Fresh Air for Legislators.—The Speaker of the British House of Commons recently pointed out a great need of the house over which he presides, and of other legislative bodies as well. Having arrived at Leamington for a little rest, he expressed his pleasure at finding himself there, "under the open air of heaven," after scenes of great anxiety and responsibility. There are very few men, as the Lancet remarks, commenting on this observation, having business of their own to attend to who can stand the work of Parliament from three in the afternoon till twelve at night without breaking down. The air of the house—whatever the "scientific ventilation"—is not the "open air of heaven." In addition to the want of air and want of space, are the temperature of discussion and the tension of highly strung men greatly differing in opinion. The Speaker is quoted as saying that the deterioration of members in health is evident from day to day, and that he sees men gradually becoming degenerate. He has been told by a cabinet minister, who is a peer, that he can recognize members of the House of Commons "by their pallid countenances," and can distinguish between them and members of the House of Lords. "It is the height of unreason to expect good legislation under such absurd conditions."

STATED TASK ->
Answer these questions from the passage on fresh air for legislators:
(a) Where had the Speaker arrived for a little rest?
(b) Between what hours does the passage say Parliament works?
(c) By what does the cabinet minister say he can recognize members of the House of Commons?
The material after this passage has no connection to it.

GIVEN DATA ->
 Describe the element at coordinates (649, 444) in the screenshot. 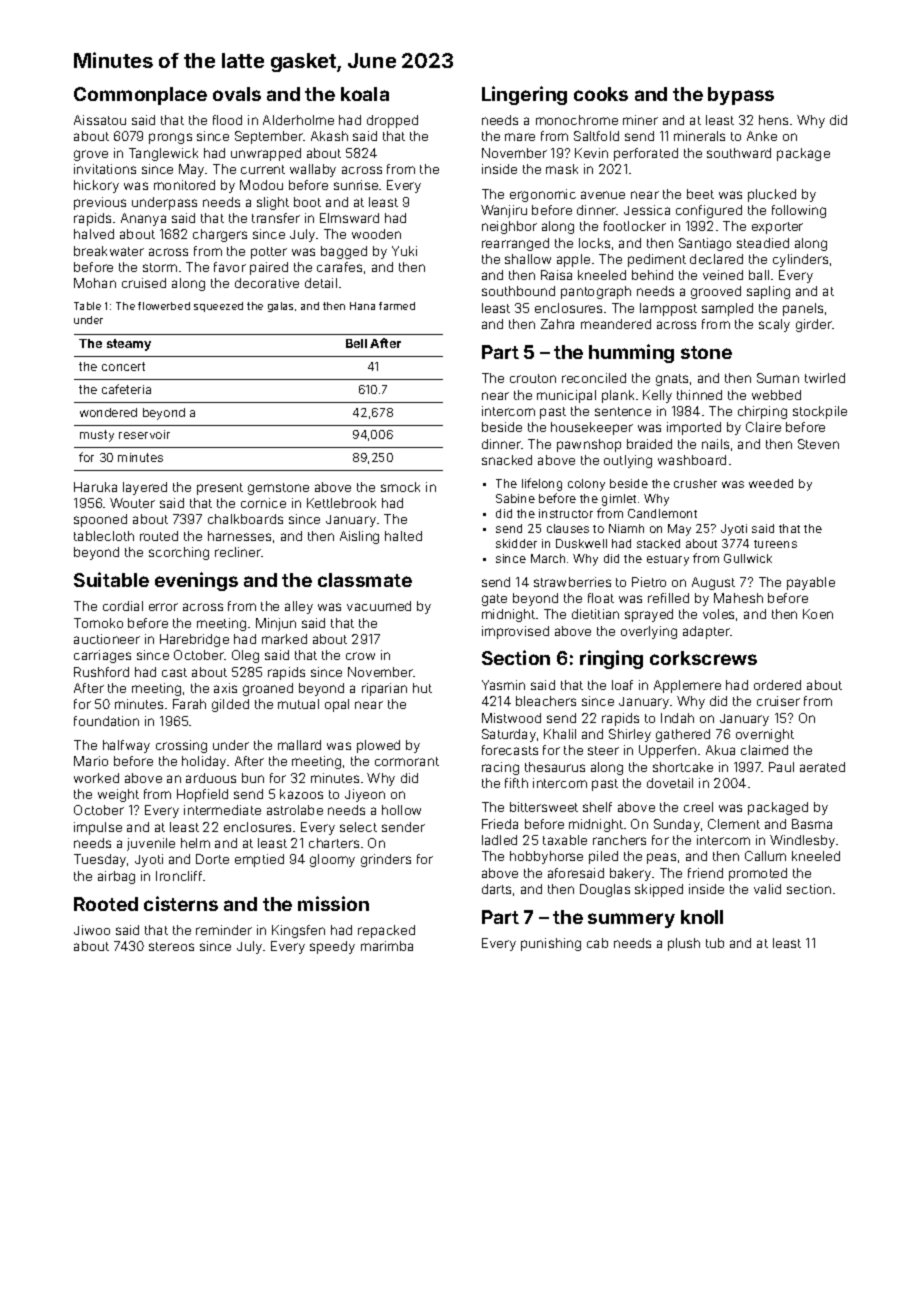

I see `braided` at that location.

FINAL ANSWER ->
(a) Leamington
(b) From three in the afternoon till twelve at night
(c) By their pallid countenances